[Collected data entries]
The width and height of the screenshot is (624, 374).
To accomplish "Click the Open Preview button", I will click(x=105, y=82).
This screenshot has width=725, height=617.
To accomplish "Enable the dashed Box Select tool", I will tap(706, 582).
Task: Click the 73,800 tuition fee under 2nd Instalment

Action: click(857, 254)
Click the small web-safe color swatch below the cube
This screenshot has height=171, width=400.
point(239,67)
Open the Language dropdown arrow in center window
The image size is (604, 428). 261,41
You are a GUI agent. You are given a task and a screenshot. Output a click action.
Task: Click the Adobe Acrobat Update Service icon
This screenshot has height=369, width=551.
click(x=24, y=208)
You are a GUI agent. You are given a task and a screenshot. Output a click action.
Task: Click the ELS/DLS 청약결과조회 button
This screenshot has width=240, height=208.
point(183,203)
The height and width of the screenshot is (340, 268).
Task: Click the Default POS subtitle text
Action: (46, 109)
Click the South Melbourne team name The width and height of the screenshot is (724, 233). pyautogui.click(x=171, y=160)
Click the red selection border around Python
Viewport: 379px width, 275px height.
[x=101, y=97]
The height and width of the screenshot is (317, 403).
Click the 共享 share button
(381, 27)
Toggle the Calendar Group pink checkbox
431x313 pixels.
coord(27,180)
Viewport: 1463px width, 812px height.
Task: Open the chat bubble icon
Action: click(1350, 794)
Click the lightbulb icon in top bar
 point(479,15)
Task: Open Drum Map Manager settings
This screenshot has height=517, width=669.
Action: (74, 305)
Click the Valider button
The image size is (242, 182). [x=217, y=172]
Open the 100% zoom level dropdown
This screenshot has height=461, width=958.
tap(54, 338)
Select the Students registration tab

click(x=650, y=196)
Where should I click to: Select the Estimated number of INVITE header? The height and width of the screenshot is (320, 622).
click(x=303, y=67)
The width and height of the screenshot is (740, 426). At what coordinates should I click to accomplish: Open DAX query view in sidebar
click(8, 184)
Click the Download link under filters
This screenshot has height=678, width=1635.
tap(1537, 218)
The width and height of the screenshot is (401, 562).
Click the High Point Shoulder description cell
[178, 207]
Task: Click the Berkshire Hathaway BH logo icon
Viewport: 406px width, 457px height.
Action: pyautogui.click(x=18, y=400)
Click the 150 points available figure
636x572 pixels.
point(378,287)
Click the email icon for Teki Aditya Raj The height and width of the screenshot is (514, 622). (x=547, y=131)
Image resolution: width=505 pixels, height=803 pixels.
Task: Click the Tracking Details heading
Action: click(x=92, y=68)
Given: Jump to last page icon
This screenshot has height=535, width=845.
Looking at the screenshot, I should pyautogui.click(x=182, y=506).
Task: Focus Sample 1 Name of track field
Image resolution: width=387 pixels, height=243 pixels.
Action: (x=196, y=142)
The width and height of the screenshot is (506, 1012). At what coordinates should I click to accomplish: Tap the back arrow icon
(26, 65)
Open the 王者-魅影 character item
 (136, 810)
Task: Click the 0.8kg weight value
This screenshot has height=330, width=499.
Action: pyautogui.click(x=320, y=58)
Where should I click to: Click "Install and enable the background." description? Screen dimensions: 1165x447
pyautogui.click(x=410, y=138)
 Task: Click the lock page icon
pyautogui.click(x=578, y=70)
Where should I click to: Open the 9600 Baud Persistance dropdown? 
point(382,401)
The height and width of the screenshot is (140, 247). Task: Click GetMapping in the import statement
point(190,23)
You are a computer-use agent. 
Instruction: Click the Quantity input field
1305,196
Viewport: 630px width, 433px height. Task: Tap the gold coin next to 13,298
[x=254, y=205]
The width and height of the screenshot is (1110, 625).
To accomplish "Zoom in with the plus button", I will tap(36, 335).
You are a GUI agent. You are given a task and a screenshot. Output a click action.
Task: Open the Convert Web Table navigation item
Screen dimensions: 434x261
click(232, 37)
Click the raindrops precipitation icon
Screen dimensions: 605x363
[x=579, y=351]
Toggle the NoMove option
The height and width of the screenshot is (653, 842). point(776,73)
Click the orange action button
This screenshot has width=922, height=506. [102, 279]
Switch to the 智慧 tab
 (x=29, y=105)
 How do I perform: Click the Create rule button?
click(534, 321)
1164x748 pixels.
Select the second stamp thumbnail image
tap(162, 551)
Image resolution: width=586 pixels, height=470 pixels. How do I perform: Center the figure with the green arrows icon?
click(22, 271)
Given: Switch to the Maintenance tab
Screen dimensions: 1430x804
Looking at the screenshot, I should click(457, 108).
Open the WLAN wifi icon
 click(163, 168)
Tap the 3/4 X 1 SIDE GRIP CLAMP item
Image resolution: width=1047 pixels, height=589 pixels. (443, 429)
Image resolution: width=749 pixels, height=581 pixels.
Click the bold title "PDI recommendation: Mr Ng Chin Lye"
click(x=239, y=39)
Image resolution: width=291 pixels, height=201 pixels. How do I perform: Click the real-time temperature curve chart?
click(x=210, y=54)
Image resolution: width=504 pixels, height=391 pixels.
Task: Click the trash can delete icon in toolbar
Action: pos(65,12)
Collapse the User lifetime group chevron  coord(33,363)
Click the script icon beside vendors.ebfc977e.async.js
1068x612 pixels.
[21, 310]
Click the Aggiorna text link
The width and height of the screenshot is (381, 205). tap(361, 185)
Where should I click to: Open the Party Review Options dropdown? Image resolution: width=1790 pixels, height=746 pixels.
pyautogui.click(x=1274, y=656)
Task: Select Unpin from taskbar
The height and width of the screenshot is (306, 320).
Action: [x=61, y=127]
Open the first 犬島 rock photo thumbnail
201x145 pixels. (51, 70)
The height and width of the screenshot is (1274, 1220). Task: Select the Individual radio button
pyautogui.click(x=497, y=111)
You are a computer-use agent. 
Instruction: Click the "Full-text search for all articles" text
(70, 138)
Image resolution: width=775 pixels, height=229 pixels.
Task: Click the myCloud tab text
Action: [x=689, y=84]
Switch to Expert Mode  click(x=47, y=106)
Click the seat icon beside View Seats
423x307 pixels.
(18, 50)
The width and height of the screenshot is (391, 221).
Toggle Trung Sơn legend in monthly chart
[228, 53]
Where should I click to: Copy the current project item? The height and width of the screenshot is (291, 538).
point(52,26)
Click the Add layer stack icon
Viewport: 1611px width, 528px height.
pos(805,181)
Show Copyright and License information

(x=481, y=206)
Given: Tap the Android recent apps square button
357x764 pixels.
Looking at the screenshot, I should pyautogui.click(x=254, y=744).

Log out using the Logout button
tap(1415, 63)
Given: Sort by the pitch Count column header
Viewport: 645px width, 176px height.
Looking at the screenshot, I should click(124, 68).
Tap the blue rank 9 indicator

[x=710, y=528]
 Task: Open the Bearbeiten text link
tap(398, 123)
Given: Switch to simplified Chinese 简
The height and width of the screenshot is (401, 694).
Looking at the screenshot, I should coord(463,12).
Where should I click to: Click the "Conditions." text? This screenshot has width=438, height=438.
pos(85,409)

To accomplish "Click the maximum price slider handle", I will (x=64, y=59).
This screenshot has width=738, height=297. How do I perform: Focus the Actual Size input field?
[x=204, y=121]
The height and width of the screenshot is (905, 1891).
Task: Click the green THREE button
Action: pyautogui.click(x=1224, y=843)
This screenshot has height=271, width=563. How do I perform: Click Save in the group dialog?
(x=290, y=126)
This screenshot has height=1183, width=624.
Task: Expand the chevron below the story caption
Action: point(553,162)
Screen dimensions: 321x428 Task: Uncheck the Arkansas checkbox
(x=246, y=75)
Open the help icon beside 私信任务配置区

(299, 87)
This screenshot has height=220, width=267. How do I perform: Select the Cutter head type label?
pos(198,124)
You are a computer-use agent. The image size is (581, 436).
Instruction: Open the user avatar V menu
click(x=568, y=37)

### What is needed
Return every line above exactly as it stands.

### Exercise output
The width and height of the screenshot is (624, 374).
To accomplish "Click the Open Preview button", I will click(x=105, y=82).
This screenshot has width=725, height=617.
To accomplish "Enable the dashed Box Select tool", I will tap(706, 582).
Task: Click the 73,800 tuition fee under 2nd Instalment

Action: click(857, 254)
Click the small web-safe color swatch below the cube
This screenshot has height=171, width=400.
point(239,67)
Open the Language dropdown arrow in center window
The image size is (604, 428). 261,41
You are a GUI agent. You are given a task and a screenshot. Output a click action.
Task: Click the Adobe Acrobat Update Service icon
This screenshot has height=369, width=551.
click(x=24, y=208)
You are a GUI agent. You are given a task and a screenshot. Output a click action.
Task: Click the ELS/DLS 청약결과조회 button
This screenshot has width=240, height=208.
point(183,203)
The height and width of the screenshot is (340, 268).
Task: Click the Default POS subtitle text
Action: (46, 109)
Click the South Melbourne team name The width and height of the screenshot is (724, 233). pyautogui.click(x=171, y=160)
Click the red selection border around Python
Viewport: 379px width, 275px height.
[x=101, y=97]
The height and width of the screenshot is (317, 403).
Click the 共享 share button
(381, 27)
Toggle the Calendar Group pink checkbox
431x313 pixels.
coord(27,180)
Viewport: 1463px width, 812px height.
Task: Open the chat bubble icon
Action: click(1350, 794)
Click the lightbulb icon in top bar
 point(479,15)
Task: Open Drum Map Manager settings
This screenshot has height=517, width=669.
Action: (74, 305)
Click the Valider button
The image size is (242, 182). [x=217, y=172]
Open the 100% zoom level dropdown
This screenshot has height=461, width=958.
tap(54, 338)
Select the Students registration tab

click(x=650, y=196)
Where should I click to: Select the Estimated number of INVITE header? The height and width of the screenshot is (320, 622).
click(x=303, y=67)
The width and height of the screenshot is (740, 426). At what coordinates should I click to accomplish: Open DAX query view in sidebar
click(8, 184)
Click the Download link under filters
This screenshot has height=678, width=1635.
tap(1537, 218)
The width and height of the screenshot is (401, 562).
Click the High Point Shoulder description cell
[178, 207]
Task: Click the Berkshire Hathaway BH logo icon
Viewport: 406px width, 457px height.
Action: pyautogui.click(x=18, y=400)
Click the 150 points available figure
636x572 pixels.
point(378,287)
Click the email icon for Teki Aditya Raj The height and width of the screenshot is (514, 622). (x=547, y=131)
Image resolution: width=505 pixels, height=803 pixels.
Task: Click the Tracking Details heading
Action: click(x=92, y=68)
Given: Jump to last page icon
This screenshot has height=535, width=845.
Looking at the screenshot, I should pyautogui.click(x=182, y=506).
Task: Focus Sample 1 Name of track field
Image resolution: width=387 pixels, height=243 pixels.
Action: (x=196, y=142)
The width and height of the screenshot is (506, 1012). At what coordinates should I click to accomplish: Tap the back arrow icon
(26, 65)
Open the 王者-魅影 character item
 (136, 810)
Task: Click the 0.8kg weight value
This screenshot has height=330, width=499.
Action: pyautogui.click(x=320, y=58)
Where should I click to: Click "Install and enable the background." description? Screen dimensions: 1165x447
pyautogui.click(x=410, y=138)
 Task: Click the lock page icon
pyautogui.click(x=578, y=70)
Where should I click to: Open the 9600 Baud Persistance dropdown? 
point(382,401)
The height and width of the screenshot is (140, 247). Task: Click GetMapping in the import statement
point(190,23)
You are a computer-use agent. 
Instruction: Click the Quantity input field
1305,196
Viewport: 630px width, 433px height. Task: Tap the gold coin next to 13,298
[x=254, y=205]
The width and height of the screenshot is (1110, 625).
To accomplish "Zoom in with the plus button", I will tap(36, 335).
You are a GUI agent. You are given a task and a screenshot. Output a click action.
Task: Open the Convert Web Table navigation item
Screen dimensions: 434x261
click(232, 37)
Click the raindrops precipitation icon
Screen dimensions: 605x363
[x=579, y=351]
Toggle the NoMove option
The height and width of the screenshot is (653, 842). point(776,73)
Click the orange action button
This screenshot has width=922, height=506. [102, 279]
Switch to the 智慧 tab
 (x=29, y=105)
 How do I perform: Click the Create rule button?
click(534, 321)
1164x748 pixels.
Select the second stamp thumbnail image
tap(162, 551)
Image resolution: width=586 pixels, height=470 pixels. How do I perform: Center the figure with the green arrows icon?
click(22, 271)
Given: Switch to the Maintenance tab
Screen dimensions: 1430x804
Looking at the screenshot, I should click(457, 108).
Open the WLAN wifi icon
 click(163, 168)
Tap the 3/4 X 1 SIDE GRIP CLAMP item
Image resolution: width=1047 pixels, height=589 pixels. (443, 429)
Image resolution: width=749 pixels, height=581 pixels.
Click the bold title "PDI recommendation: Mr Ng Chin Lye"
click(x=239, y=39)
Image resolution: width=291 pixels, height=201 pixels. How do I perform: Click the real-time temperature curve chart?
click(x=210, y=54)
Image resolution: width=504 pixels, height=391 pixels.
Task: Click the trash can delete icon in toolbar
Action: pos(65,12)
Collapse the User lifetime group chevron  coord(33,363)
Click the script icon beside vendors.ebfc977e.async.js
1068x612 pixels.
[21, 310]
Click the Aggiorna text link
The width and height of the screenshot is (381, 205). tap(361, 185)
Where should I click to: Open the Party Review Options dropdown? Image resolution: width=1790 pixels, height=746 pixels.
pyautogui.click(x=1274, y=656)
Task: Select Unpin from taskbar
The height and width of the screenshot is (306, 320).
Action: [x=61, y=127]
Open the first 犬島 rock photo thumbnail
201x145 pixels. (51, 70)
The height and width of the screenshot is (1274, 1220). Task: Select the Individual radio button
pyautogui.click(x=497, y=111)
You are a computer-use agent. 
Instruction: Click the "Full-text search for all articles" text
(70, 138)
Image resolution: width=775 pixels, height=229 pixels.
Task: Click the myCloud tab text
Action: [x=689, y=84]
Switch to Expert Mode  click(x=47, y=106)
Click the seat icon beside View Seats
423x307 pixels.
(18, 50)
The width and height of the screenshot is (391, 221).
Toggle Trung Sơn legend in monthly chart
[228, 53]
Where should I click to: Copy the current project item? The height and width of the screenshot is (291, 538).
point(52,26)
Click the Add layer stack icon
Viewport: 1611px width, 528px height.
pos(805,181)
Show Copyright and License information

(x=481, y=206)
Given: Tap the Android recent apps square button
357x764 pixels.
Looking at the screenshot, I should pyautogui.click(x=254, y=744).

Log out using the Logout button
tap(1415, 63)
Given: Sort by the pitch Count column header
Viewport: 645px width, 176px height.
Looking at the screenshot, I should click(124, 68).
Tap the blue rank 9 indicator

[x=710, y=528]
 Task: Open the Bearbeiten text link
tap(398, 123)
Given: Switch to simplified Chinese 简
The height and width of the screenshot is (401, 694).
Looking at the screenshot, I should coord(463,12).
Where should I click to: Click the "Conditions." text? This screenshot has width=438, height=438.
pos(85,409)

To accomplish "Click the maximum price slider handle", I will (x=64, y=59).
This screenshot has width=738, height=297. How do I perform: Focus the Actual Size input field?
[x=204, y=121]
The height and width of the screenshot is (905, 1891).
Task: Click the green THREE button
Action: pyautogui.click(x=1224, y=843)
This screenshot has height=271, width=563. How do I perform: Click Save in the group dialog?
(x=290, y=126)
This screenshot has height=1183, width=624.
Task: Expand the chevron below the story caption
Action: point(553,162)
Screen dimensions: 321x428 Task: Uncheck the Arkansas checkbox
(x=246, y=75)
Open the help icon beside 私信任务配置区

(299, 87)
This screenshot has height=220, width=267. How do I perform: Select the Cutter head type label?
pos(198,124)
You are a computer-use agent. The image size is (581, 436).
Instruction: Open the user avatar V menu
click(x=568, y=37)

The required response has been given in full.